Barat menghargai ide-ide cemerlang Al-Khawarizmi, Imam Ghazali, Ibnu Khaldun, Ibnu Rasyid, Ibnu Sina, Ibnu Arabi, Jalaludin Rumi, Muhammad Iqbal dan tokoh lainnya. Artinya, sebagai milenial kita harus tergugah; jangan menutup mata dan harus aktif menyumbangkan pemikiran untuk bangsa juga dunia. Mewarnai dunia dengan nilai-nilai Islam yang terbuka, meneduhkan juga inspiratif.


2). Peradaban itu dinamis

Dewasa ini peradaban Barat telah mengakomodir peradaban dunia. Tidak sedikit kemajuan di pelbagai bidang memudahkan aktivitas manusia meluas ke penjuru dunia. Tidak perlu repot-repot untuk mencari ojek ke luar rumah, cukup buka handphone, buka aplikasi terus klik tombol yang dibutuhkan maka tidak lama ojek telah menunggu tepat di depan rumah. 


Itu hanya salah satu contoh bagaimana peradaban memudahkan kita, betapa penemuan terkini, sisi lain memberi kabar gembira juga menjadi angit pahit bagi sementara Umat Islam yang belum juga move-on atau terbuka pahamnya. Iya itu peradaban, tapi ingat! Itu dari barat! Sampai hari ini adagium barat sebagai biang kerusakan. Lihat Suriah, Irak, Palestina dan negara di Timur Tengah, siapa dalang di balik itu?


Menarik apa yang dikatakan Prof Dr Kuntowijoyo terkait peradaban barat  sekarang, baginya peradaban itu dinamis tidak statis. Dewasa ini Barat memang tengah manahkodai dunia, tetapi jangan lupa, sebelum barat berkuasa politik gereja begitu kuat. Di masa itu peradaban Islam yang berkuasa karena memang Islam fleksibel dan terbuka atas ilmu pengetahuan.


Tetapi kita pun jangan terlalu jumawa, sebelum Islam pun sudah ada peradaban lain, itulah Yunani, Cina dan India. Atas rekomendasi Khalifah Al-Makmun buku filasafat Yunani diterjemahkan ke bahasa Arab dimodifikasi dengan ajaran Islam maka lahirlah Filsafat Islam, ilmu kalam, ekonomi Islam dan lain-lain. Ilmuawn saat itu sadar, ilmu adalah mutiara terpendam maka cari di mana saja adanya.

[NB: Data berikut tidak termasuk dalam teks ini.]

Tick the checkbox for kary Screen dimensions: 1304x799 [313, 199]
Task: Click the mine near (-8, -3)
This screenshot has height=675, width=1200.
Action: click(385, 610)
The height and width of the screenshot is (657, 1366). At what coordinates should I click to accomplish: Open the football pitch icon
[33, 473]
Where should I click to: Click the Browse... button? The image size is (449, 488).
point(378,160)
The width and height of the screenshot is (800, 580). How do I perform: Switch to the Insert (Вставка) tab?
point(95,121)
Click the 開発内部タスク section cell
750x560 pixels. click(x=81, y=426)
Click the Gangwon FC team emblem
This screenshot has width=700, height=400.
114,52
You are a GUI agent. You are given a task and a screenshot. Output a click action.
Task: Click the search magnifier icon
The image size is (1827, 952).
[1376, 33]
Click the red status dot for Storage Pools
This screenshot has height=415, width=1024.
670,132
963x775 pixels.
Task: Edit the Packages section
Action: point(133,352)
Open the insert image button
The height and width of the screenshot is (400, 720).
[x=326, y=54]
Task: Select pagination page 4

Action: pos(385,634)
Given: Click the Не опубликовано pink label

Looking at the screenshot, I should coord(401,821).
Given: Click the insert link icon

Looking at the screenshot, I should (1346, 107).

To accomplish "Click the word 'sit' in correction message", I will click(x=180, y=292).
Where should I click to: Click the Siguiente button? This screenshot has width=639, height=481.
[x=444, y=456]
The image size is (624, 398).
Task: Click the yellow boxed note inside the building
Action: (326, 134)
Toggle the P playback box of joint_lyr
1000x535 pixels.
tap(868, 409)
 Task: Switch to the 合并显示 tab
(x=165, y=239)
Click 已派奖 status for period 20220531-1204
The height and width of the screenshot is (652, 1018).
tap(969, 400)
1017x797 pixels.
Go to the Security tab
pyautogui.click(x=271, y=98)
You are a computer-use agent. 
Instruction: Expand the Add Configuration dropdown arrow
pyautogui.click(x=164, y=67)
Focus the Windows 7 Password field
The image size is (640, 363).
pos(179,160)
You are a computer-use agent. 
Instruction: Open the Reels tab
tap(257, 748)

Dan hari ini, karya Ibnu Sina diterjemahkan pula oleh Barat. Avecenna begitu mereka menyebutnya. Karya Imam Ghazali tentang Filsafat tidak menutup minat mereka, Ibnu Batutah pula dan masih banyak lagi. Kenyataan ini sungguh menggembirakan. Artinya, kalau Barat memegang peradaban sekarang, apa tidak mungkin Islam esok akan menajdi penerusnya?


Jawabnya sangat bisa, hanya saja yang harus diperhatiakan adalah, apa syarat-syarat menuju itu sudah kita pahami dan pegang? Kalau sudah, berbahagilah kita.  Menurut data yang ada pertumbuhan Ummat Islam di Barat makin tinggi selaras dengan ini, bukan tidak mungkin di tahun 2050 Islam akan menjadi agama mayoritas dunia.


Tetapi kita harus pula tersindir oleh hadits nabi yang mengatakan bahwa Umat Islam nanti akan macam buih di lautan. Jumlahnya banyak tapi tergoyang arus ke sana- ke mari. Oleh sebab itu, mari kita menyadari dan sama-sama merekatkan persaudaraan kita. Kita songsong masa depan menuju peradaban Islam yang makin cerah.